**YOUR GOAL**
With no omissions, write out every record given below.

**WORKING DATA**
__________________________________________________

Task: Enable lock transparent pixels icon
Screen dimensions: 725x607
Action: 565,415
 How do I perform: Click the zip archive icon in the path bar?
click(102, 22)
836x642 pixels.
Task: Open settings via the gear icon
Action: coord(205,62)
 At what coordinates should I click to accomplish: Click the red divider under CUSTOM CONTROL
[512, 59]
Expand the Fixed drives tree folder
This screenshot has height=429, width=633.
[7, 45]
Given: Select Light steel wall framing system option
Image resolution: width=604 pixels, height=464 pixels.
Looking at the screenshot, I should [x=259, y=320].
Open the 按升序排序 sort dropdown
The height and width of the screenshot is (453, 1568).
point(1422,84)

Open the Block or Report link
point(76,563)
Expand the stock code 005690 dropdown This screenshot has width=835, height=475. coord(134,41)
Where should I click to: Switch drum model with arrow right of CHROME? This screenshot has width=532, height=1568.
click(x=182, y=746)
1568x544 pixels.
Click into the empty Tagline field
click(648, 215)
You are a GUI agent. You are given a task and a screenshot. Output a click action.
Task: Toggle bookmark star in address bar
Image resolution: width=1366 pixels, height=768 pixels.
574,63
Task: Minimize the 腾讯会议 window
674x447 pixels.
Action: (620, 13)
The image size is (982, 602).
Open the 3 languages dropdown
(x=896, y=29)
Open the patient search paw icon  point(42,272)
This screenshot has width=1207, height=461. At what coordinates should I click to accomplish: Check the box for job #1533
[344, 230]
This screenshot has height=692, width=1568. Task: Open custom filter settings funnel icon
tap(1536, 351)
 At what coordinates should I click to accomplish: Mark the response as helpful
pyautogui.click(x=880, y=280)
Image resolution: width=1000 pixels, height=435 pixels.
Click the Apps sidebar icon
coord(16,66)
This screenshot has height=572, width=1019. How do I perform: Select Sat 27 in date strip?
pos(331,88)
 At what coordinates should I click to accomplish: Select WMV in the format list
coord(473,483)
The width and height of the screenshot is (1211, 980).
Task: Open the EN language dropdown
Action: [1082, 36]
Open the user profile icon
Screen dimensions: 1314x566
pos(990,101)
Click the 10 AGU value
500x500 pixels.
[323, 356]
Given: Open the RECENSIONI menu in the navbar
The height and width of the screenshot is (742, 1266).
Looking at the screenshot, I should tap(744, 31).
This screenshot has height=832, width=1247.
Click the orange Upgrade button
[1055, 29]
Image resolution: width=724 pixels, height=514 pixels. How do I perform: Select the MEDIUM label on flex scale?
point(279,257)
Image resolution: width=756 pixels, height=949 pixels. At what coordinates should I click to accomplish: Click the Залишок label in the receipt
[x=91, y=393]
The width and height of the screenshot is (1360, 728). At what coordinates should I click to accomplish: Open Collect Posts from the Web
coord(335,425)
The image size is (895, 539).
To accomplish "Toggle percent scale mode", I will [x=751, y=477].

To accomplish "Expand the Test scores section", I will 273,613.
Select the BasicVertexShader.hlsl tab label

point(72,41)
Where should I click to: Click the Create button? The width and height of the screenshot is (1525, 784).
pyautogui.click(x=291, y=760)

__________________________________________________

**YOUR RESPONSE**
Task: Enable lock transparent pixels icon
Screen dimensions: 725x607
Action: 565,415
 How do I perform: Click the zip archive icon in the path bar?
click(102, 22)
836x642 pixels.
Task: Open settings via the gear icon
Action: coord(205,62)
 At what coordinates should I click to accomplish: Click the red divider under CUSTOM CONTROL
[512, 59]
Expand the Fixed drives tree folder
This screenshot has height=429, width=633.
[7, 45]
Given: Select Light steel wall framing system option
Image resolution: width=604 pixels, height=464 pixels.
Looking at the screenshot, I should [x=259, y=320].
Open the 按升序排序 sort dropdown
The height and width of the screenshot is (453, 1568).
point(1422,84)

Open the Block or Report link
point(76,563)
Expand the stock code 005690 dropdown This screenshot has width=835, height=475. coord(134,41)
Where should I click to: Switch drum model with arrow right of CHROME? This screenshot has width=532, height=1568.
click(x=182, y=746)
1568x544 pixels.
Click into the empty Tagline field
click(648, 215)
You are a GUI agent. You are given a task and a screenshot. Output a click action.
Task: Toggle bookmark star in address bar
Image resolution: width=1366 pixels, height=768 pixels.
574,63
Task: Minimize the 腾讯会议 window
674x447 pixels.
Action: (620, 13)
The image size is (982, 602).
Open the 3 languages dropdown
(x=896, y=29)
Open the patient search paw icon  point(42,272)
This screenshot has width=1207, height=461. At what coordinates should I click to accomplish: Check the box for job #1533
[344, 230]
This screenshot has height=692, width=1568. Task: Open custom filter settings funnel icon
tap(1536, 351)
 At what coordinates should I click to accomplish: Mark the response as helpful
pyautogui.click(x=880, y=280)
Image resolution: width=1000 pixels, height=435 pixels.
Click the Apps sidebar icon
coord(16,66)
This screenshot has height=572, width=1019. How do I perform: Select Sat 27 in date strip?
pos(331,88)
 At what coordinates should I click to accomplish: Select WMV in the format list
coord(473,483)
The width and height of the screenshot is (1211, 980).
Task: Open the EN language dropdown
Action: [1082, 36]
Open the user profile icon
Screen dimensions: 1314x566
pos(990,101)
Click the 10 AGU value
500x500 pixels.
[323, 356]
Given: Open the RECENSIONI menu in the navbar
The height and width of the screenshot is (742, 1266).
Looking at the screenshot, I should tap(744, 31).
This screenshot has height=832, width=1247.
Click the orange Upgrade button
[1055, 29]
Image resolution: width=724 pixels, height=514 pixels. How do I perform: Select the MEDIUM label on flex scale?
point(279,257)
Image resolution: width=756 pixels, height=949 pixels. At what coordinates should I click to accomplish: Click the Залишок label in the receipt
[x=91, y=393]
The width and height of the screenshot is (1360, 728). At what coordinates should I click to accomplish: Open Collect Posts from the Web
coord(335,425)
The image size is (895, 539).
To accomplish "Toggle percent scale mode", I will [x=751, y=477].

To accomplish "Expand the Test scores section", I will 273,613.
Select the BasicVertexShader.hlsl tab label

point(72,41)
Where should I click to: Click the Create button? The width and height of the screenshot is (1525, 784).
pyautogui.click(x=291, y=760)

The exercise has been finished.